Demirzhiu asserts that the immigration court erred in not granting him withhold*269ing of removal. Specifically, Demirzhiu claims that the immigration court should have placed the burden of proof that he would be persecuted anywhere in Albania on the INS, instead of on him. Demirzhiu also claims that the immigration court abused its discretion by relying on a false identification card he submitted to make a determination about his credibility. This court must uphold the BIA’s determination denying withholding of removal unless such a holding is “manifestly contrary to the law.” Castellano-Chacon v. INS, 341 F.3d 533, 545 (6th Cir.2003).
In order for Demirzhiu to qualify for withholding of removal, he “must demonstrate that there is a clear probability that he would be subject to persecution if he were to return to [Albania], ‘because of [his] race, religion, nationality, membership in a particular social group, or political opinion.’ ” Id. (quoting 8 U.S.C. § 1231(b)(3)(A)) (second alteration in original). Furthermore, “an application seeking withholding of [removal] faces a more stringent burden of proof than one for asylum.” Mikhailevitch v. INS, 146 F.3d 384, 391 (6th Cir.1998) (citing INS v. Cardoza-Fonseca, 480 U.S. 421, 431-32, 107 S.Ct. 1207, 94 L.Ed.2d 434 (1987)).
As Demirzhiu has failed to meet his burden of proof required for a grant of asylum, he has necessarily failed to meet the “more stringent” burden of proof required for withholding of removal. Therefore, we affirm the denial of Demirzhiu’s application for withholding of removal.
V.
Demirzhiu also challenges the immigration court’s decision that he was ineligible for Convention Against Torture relief. Demirzhiu argues that the immigration court incorrectly placed the burden on him to show that he would be tortured anywhere in Albania. We must uphold the BIA’s determination denying Convention Against Torture relief, unless it is “manifestly contrary to the law.” Castellano-Chacon, 341 F.3d at 552 (“This court applies the same standard of review when dealing with claims under 8 C.F.R. § 208.16(c) pursuant to the Convention Against Torture as it does when reviewing claims under 8 U.S.C. § 1231(b)(3) [withholding of removal].”).
For an alien to obtain Convention Against Torture relief, “the burden of proof is on the applicant for withholding of removal [under the Convention Against Torture] to establish that it is more likely than not that he or she would be tortured if removed to the proposed country of removal.” 8 C.F.R. § 208.16(c)(2).
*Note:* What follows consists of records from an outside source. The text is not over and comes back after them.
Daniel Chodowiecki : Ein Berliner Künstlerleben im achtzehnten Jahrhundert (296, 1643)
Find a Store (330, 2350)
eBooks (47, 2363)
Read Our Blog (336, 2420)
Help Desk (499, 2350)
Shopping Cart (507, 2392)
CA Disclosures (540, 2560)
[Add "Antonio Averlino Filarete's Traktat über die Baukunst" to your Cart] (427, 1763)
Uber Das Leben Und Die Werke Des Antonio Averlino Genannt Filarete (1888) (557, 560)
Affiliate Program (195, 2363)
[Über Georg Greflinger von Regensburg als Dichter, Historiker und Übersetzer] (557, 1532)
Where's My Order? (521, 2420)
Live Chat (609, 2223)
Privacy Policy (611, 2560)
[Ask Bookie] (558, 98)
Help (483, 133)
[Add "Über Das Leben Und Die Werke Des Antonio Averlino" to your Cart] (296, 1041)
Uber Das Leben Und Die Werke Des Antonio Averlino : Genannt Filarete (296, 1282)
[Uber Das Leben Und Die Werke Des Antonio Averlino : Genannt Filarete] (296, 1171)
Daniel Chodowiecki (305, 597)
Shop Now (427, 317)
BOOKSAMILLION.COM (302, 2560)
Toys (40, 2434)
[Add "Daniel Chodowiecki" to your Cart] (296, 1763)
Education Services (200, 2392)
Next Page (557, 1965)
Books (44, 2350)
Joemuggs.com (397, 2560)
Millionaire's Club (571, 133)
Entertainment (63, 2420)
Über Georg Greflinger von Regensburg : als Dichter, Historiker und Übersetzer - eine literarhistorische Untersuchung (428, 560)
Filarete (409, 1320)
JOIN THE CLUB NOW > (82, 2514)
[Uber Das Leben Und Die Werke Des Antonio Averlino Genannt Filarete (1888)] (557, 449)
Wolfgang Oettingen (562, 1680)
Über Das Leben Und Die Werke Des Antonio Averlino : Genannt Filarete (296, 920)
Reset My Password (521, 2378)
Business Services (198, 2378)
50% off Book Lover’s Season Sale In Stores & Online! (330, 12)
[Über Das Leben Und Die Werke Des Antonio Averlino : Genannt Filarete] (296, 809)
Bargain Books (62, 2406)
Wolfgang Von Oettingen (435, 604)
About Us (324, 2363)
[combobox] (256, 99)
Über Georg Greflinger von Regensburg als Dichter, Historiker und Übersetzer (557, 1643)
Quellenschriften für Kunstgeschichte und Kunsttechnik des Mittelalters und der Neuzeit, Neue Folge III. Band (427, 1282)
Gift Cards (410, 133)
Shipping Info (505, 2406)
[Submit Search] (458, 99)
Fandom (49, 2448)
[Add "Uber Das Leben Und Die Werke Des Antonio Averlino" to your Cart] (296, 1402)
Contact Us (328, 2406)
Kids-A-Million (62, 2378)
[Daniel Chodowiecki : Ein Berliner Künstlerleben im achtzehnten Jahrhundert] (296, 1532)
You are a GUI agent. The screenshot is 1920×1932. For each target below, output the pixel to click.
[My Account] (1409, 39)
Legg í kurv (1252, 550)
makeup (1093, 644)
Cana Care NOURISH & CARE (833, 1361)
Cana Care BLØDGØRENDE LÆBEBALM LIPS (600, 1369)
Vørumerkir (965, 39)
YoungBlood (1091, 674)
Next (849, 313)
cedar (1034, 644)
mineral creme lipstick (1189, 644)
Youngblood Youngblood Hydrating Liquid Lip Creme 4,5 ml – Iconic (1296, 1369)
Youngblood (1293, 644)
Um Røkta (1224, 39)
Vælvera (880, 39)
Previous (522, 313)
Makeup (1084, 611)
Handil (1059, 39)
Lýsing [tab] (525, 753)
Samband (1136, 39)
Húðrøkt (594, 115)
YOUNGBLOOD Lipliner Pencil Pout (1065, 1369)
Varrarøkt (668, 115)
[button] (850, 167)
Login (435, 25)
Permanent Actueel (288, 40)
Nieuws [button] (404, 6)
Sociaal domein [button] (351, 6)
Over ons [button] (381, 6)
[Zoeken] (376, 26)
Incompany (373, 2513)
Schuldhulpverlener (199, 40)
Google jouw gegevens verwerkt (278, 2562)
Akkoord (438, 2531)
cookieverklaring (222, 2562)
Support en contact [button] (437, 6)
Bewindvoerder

In determining whether the applicant has met his or her burden, “the testimony of the applicant, if credible, may be sufficient to sustain the burden of proof without corroboration.” 8 C.F.R. § 208.16(c)(2). Demirzhiu has presented no credible evidence that would demonstrate he is likely to suffer future torture upon his return to Albania. Accordingly, we do not find the denial of Demirzhiu’s claim for Convention Against Torture relief to be “manifestly contrary to the law.”
VI.
For the foregoing reasons, we affirm the decision of the Board of Immigration Appeals.